Cogió su abrigo y salió a la calle.
Tenía los ojos rojos por la excesiva cantidad de humo del local y la cabeza le daba vueltas. Se encontraba aturdido, pero no había bebido. La noche no había ido mal, pero tampoco había sido la mejor de todas.
Comenzó a bajar la calle buscando una parada de autobús que le acercase a su casa o le llevase lejos de allí mientras en su cabeza aún retumbaba la repetitiva música del local que había dejado atrás.
Las calles estaban menos vivas y animabas de lo que pensaba, seguramente por el frío que hacía, y para colmo, no sabía donde iba exactamente.
Y como era de esperar, cuando llegó, el bus echaba a andar, dejándole tirado en el centro de una ciudad que pocas veces había visto tan vacía de noche. Pero bueno, no le preocupaba, y decidió sentarse a esperar mientras hundía su cabeza en el abrigo y metía en los bolsillos las manos con la esperanza de que se le calentaran un poco.
Intentaba no cerrar los ojos y mantenerse alerta ante posibles personas ebrias que perturbasen su calma, se dió cuenta entonces de que en la acera de enfrente, dos figuras no muy corpulentas rodeaban a una muchacha que no sabía que hacer para evadirse de esa incómoda situación. Él pensó que la dejarían en paz, que seguirían su camino. Pasaba de entrometerse. Pero no fue así.
Al cabo de cinco minutos se levantó y cruzó la calle, plantándose detrás de aquella pareja de machotes. Pretendía salvarle la noche a aquella muchacha. Quería ser por brebes instantes el héroe. Entonces, interrumpió el acoso con un carraspeo. Cuando se dieron la vuelta, le parecieron más grandes y anchos que hacía un par de segundos.

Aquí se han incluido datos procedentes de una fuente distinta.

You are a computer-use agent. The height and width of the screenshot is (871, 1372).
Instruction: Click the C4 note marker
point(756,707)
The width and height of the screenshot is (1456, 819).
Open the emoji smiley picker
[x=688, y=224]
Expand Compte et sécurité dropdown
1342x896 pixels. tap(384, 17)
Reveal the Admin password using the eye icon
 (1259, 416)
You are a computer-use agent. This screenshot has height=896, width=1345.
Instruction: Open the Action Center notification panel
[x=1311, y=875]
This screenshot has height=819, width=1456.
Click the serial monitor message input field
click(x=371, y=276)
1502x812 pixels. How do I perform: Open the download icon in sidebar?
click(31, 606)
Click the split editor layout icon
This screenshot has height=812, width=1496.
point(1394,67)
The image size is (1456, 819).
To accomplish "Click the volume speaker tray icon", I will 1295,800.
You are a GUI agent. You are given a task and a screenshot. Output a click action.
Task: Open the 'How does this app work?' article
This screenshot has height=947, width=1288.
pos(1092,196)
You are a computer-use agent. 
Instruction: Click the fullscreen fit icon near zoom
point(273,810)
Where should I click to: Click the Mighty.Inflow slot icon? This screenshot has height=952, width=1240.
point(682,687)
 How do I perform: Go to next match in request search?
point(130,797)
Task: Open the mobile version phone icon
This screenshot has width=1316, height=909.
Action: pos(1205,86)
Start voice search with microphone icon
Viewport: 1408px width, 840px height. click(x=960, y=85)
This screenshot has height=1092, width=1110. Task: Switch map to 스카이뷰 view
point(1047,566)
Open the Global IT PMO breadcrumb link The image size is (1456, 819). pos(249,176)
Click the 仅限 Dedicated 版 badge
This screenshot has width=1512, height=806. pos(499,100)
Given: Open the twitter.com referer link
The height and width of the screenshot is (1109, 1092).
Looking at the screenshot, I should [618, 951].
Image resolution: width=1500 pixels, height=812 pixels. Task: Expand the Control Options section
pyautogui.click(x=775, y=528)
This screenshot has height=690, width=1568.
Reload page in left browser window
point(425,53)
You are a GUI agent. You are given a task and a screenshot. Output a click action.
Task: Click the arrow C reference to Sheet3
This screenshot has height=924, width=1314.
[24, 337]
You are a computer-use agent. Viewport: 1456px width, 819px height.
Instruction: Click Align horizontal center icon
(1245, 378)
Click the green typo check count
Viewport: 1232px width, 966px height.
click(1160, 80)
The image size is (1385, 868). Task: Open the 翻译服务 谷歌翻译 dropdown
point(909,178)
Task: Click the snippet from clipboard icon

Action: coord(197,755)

-¿Qué coño quieres? – preguntó uno de ellos, echándole a la cara un aliento que dejaba mucho que desear.
-Que dejéis de molestar, – contestó él – no creo que quiera seguir hablando con vosotros.
Y sin que le diese tiempo a decir nada más, un puño se incrustó en su estómago, llegando antes que las razones por las que darlo, y le dejó sin aire momentáneamente. Estaba en manos de un profesional.
Mientras, la muchacha había echado a correr, y por suerte la pareja de ibéricos marcharon, no sin antes darle una patadita en las costillas.
Le costó incorporarse.
Cuando lo hizo, notó una punzada de dolor en el costado izquierdo, y no había rastro de la mujer a la que había ahorrado un posible disgusto. Y para colmo, su autobús estaba pasando de nuevo a sus espaldas.
Veinte minutos después, una vez caliente dentro del esperado vehículo, se sentó dolido y cerró los ojos. No pudo evitar sacar una sonrisa pensando en lo estúpido que había sido al soñar con una mujer que tras los golpes, le consolase en el suelo.
Fue entonces cuando se dio cuenta de que las películas, muchas veces, no son más que eso, películas.